XML parsing with unknown structure

One Star

XML parsing with unknown structure

Please have a look at the XML file structure below. We are looking for a way to parse this document without the need to specify the exact structure of the document. Is there some kind of way within the standard components from Talend where we can parse this document?
Basically what I would like to do is the following:
# Start parsing the document.
# Loop through the <products>
# For each element inside a product, find the next (new) element and save corresponding value and parent ID, etcetera.
EXAMPLE XML STRUCTURE
<?xml version="1.0" encoding="utf-8"?>
<ONIXmessage>
<product>
<a001>A14528039</a001>
<a002>01</a002>
<productidentifier>
<b221>02</b221>
<b244>3790827584</b244>
</productidentifier>
<productidentifier>
<b221>03</b221>
<b244>9783191072551</b244>
</productidentifier>
<b246>01</b246>
<b012>BB</b012>
<series>
<seriesidentifier>
<b273>01</b273>
<b233>Set-ID</b233>
<b244>C181</b244>
</seriesidentifier>
<b018>Contributions to Management Science</b018>
<b019>1386</b019>
<b020>1236</b020>
</series>
</product>
</ONIXmessage>

It would be great if we have a way to parse this and get the following output.
EXAMPLE OUTPUT
ID   Parent  Key                Value
1 A001 A14528039
2 A002 01
3 Productidentifier
4 3 b221 02
5 3 b244 3790827584
6 Productidentifier
7 6 b221 03
8 6 b244 9783191072551
9 b246 01
10 b012 BB
11 Series
12 11 seriesidentifier
13 12 b273 01
14 12 b233 Set-ID
15 12 b244 C181
16 11 b018 Contributions to Management Science
17 11 b019 1386
18 11 b020 1236

In other words: we don't now what elements we can expect in the XML structure. The component just should create a table containing (sub)elements and their corresponding key. I think a lot of people want a component like this and and my opinion I think it is very strange that an ETL tool like Talend does not have this.
Seventeen Stars

Re: XML parsing with unknown structure

What you need is something like a normalizer for XML which returns all tags with values and the path to the tag.
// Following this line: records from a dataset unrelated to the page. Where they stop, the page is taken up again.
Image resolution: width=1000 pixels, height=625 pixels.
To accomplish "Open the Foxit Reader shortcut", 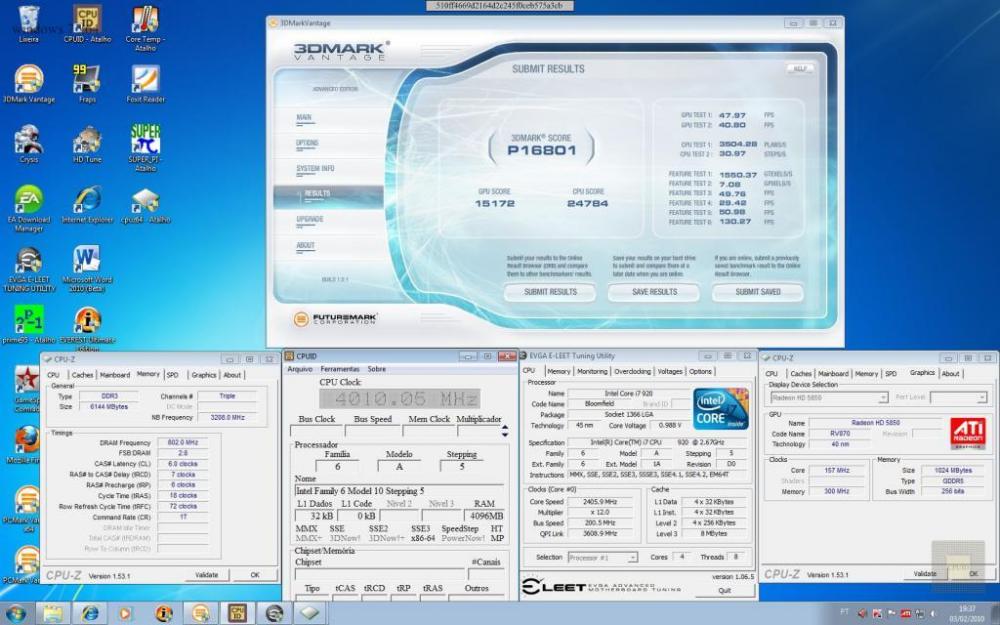I will click(145, 79).
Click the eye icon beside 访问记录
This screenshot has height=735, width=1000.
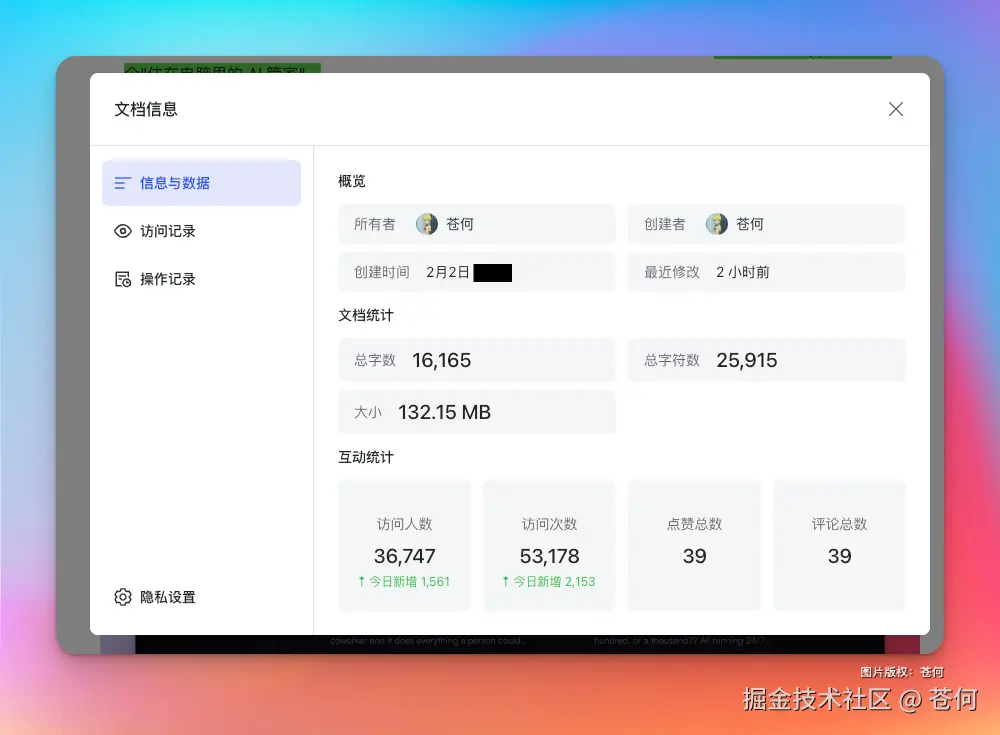122,231
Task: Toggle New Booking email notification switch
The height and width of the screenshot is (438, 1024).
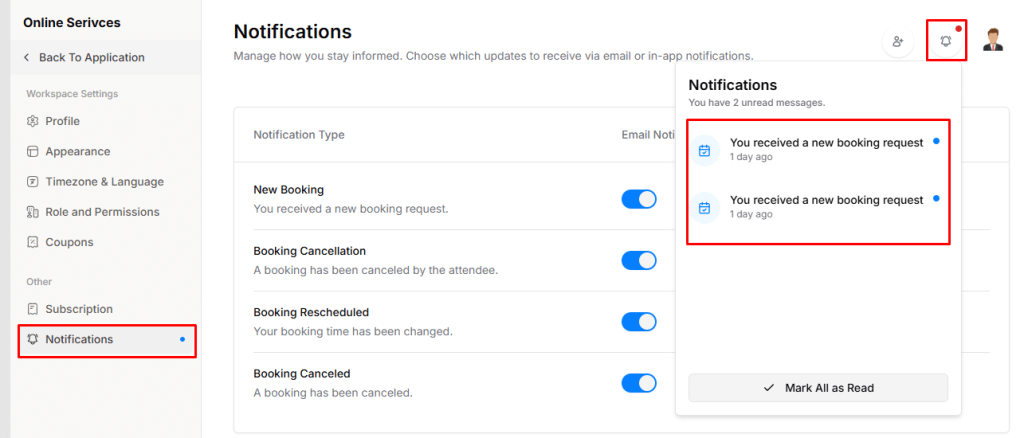Action: pos(639,199)
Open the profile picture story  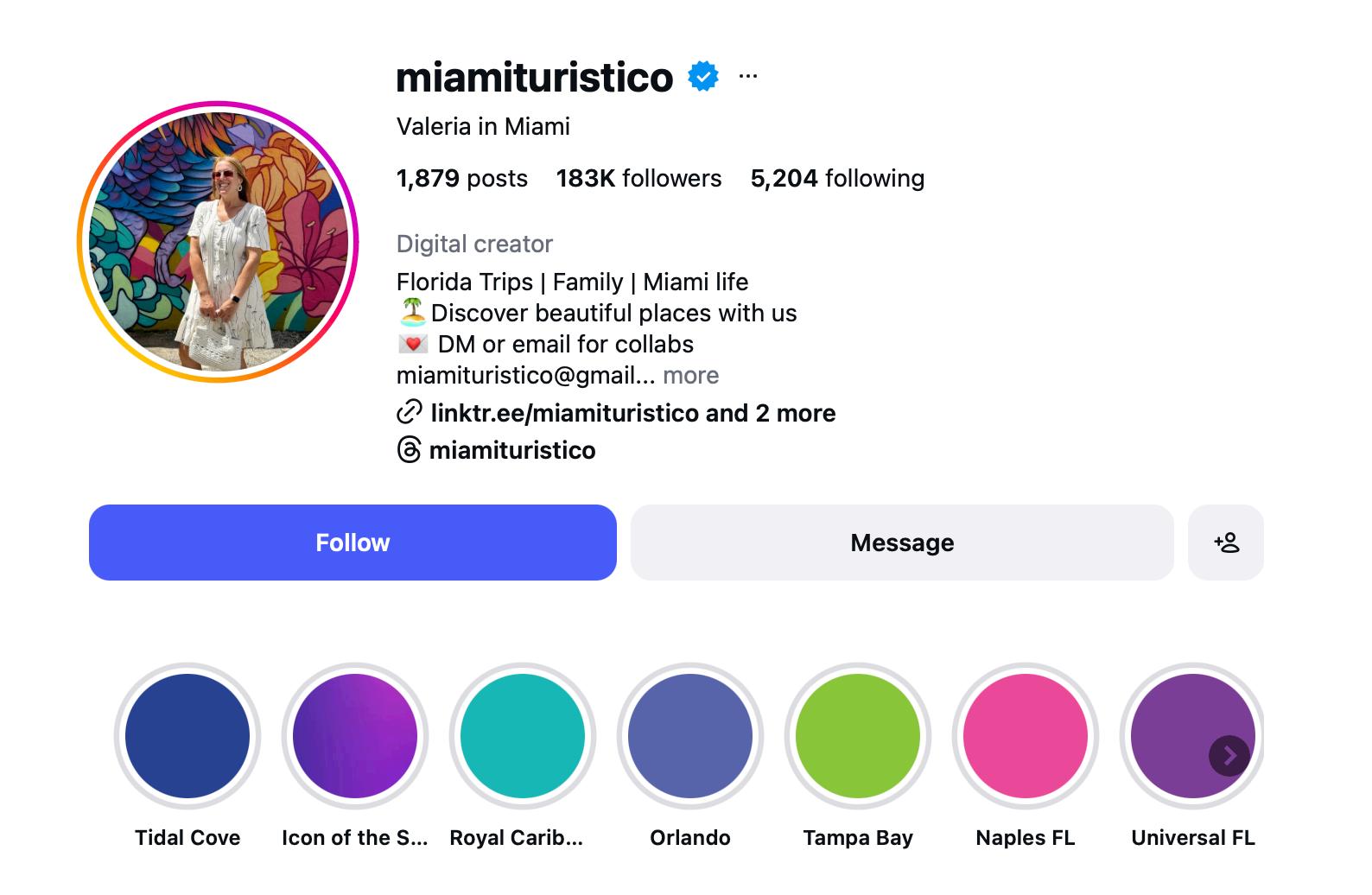[218, 242]
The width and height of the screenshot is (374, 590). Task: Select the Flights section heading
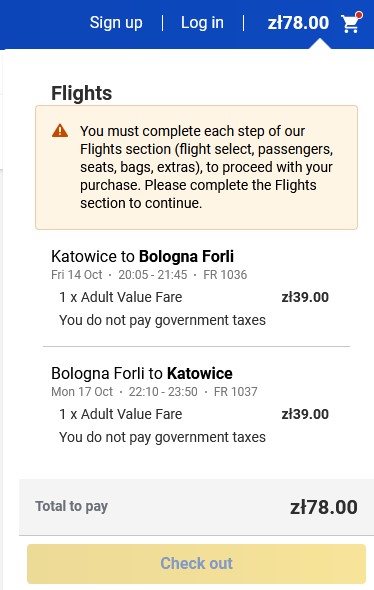click(x=82, y=93)
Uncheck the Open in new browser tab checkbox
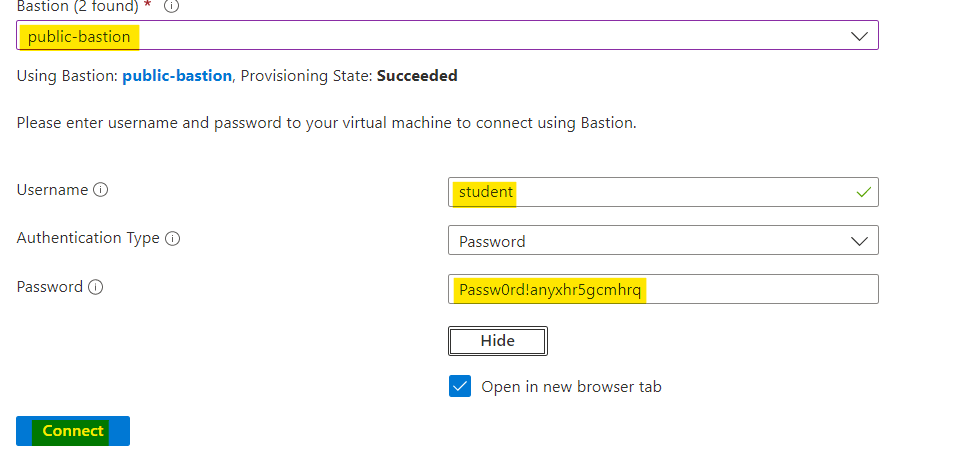 (x=460, y=387)
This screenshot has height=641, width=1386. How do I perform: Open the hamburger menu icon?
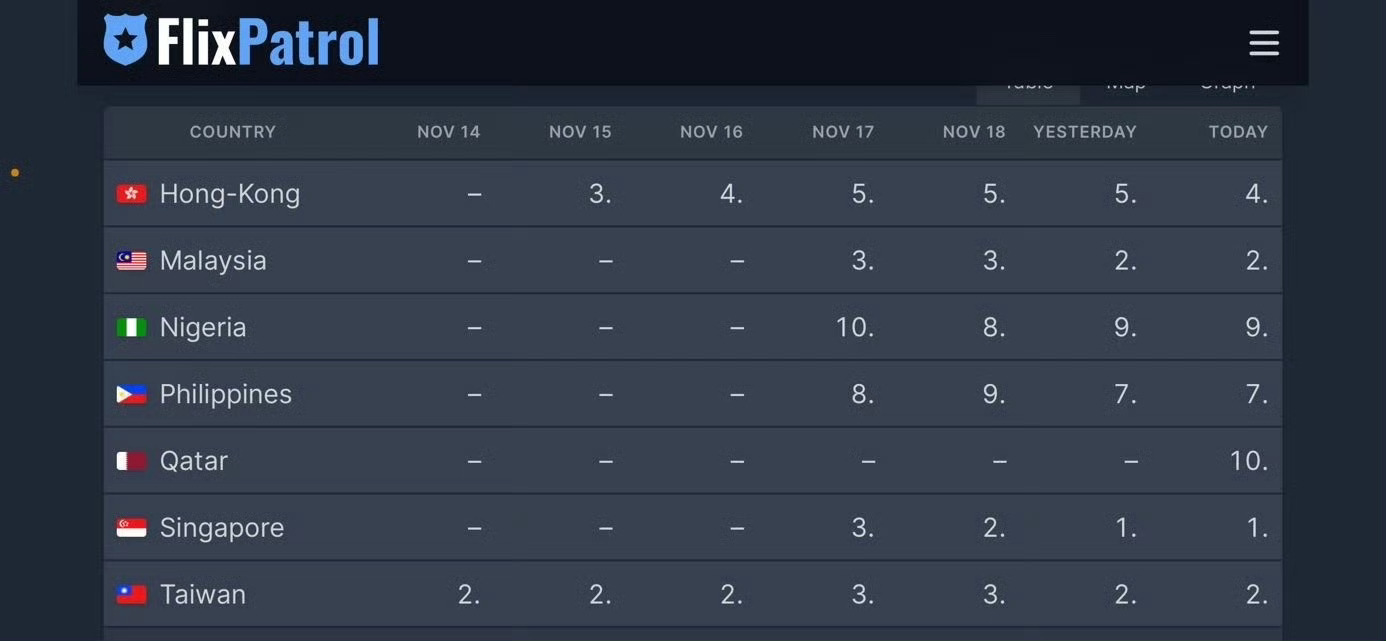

Which such kind of component (it should use a SAX parser without memorizing the DOM) you should be able to retrieve everything - even unknown structures. I will take a look if I can create such component.
One Star

Re: XML parsing with unknown structure

We have already created some java which does the parsing. The problem is that we want to wrap the java code into a Talend component. It would be great if the component has an input parameter (the xml file to be parsed) and as an output a row containing key/value. How do we create such a component?
One Star

Re: XML parsing with unknown structure

Hi jlolling, can you please provide an update? What are the steps to take to convert our java code into a component?